WORK REQUIRED –
The lines below, beginning at the one that contains "Open the 製作 CD tab" and ending at the last, are to be retyped exactly.

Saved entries
◆ ◆ ◆

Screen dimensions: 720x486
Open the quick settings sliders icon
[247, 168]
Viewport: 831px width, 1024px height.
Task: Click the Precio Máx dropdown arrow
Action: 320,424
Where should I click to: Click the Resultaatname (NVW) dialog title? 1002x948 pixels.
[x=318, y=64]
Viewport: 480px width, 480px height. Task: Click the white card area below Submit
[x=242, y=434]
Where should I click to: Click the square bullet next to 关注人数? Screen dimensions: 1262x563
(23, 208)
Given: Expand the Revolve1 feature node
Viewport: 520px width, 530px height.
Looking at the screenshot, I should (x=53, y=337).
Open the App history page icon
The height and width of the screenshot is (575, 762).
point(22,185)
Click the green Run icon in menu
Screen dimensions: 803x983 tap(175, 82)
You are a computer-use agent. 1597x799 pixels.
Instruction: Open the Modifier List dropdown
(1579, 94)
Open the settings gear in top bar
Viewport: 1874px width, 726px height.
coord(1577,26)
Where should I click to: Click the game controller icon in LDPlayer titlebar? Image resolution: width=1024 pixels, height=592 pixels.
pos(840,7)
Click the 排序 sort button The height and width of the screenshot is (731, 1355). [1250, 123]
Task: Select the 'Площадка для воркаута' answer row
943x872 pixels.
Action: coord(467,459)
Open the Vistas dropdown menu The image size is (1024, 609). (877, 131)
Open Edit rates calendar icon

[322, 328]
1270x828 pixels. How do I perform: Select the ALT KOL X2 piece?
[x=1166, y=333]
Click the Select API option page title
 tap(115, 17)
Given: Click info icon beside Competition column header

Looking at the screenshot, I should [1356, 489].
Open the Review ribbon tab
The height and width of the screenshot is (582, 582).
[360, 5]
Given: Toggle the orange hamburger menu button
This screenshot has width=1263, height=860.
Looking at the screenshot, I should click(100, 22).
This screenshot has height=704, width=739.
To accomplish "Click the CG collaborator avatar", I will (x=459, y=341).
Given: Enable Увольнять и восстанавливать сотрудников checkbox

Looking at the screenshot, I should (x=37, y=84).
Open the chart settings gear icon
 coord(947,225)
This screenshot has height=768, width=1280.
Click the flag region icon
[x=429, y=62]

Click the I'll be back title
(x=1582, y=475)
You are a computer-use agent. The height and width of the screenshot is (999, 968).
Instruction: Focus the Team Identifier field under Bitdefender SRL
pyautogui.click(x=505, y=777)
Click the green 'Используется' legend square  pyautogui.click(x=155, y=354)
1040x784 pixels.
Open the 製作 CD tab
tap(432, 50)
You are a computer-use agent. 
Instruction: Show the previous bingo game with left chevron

◆ ◆ ◆

ANSWER FOR THE TASK –
Open the 製作 CD tab
tap(432, 50)
You are a computer-use agent. 
Instruction: Show the previous bingo game with left chevron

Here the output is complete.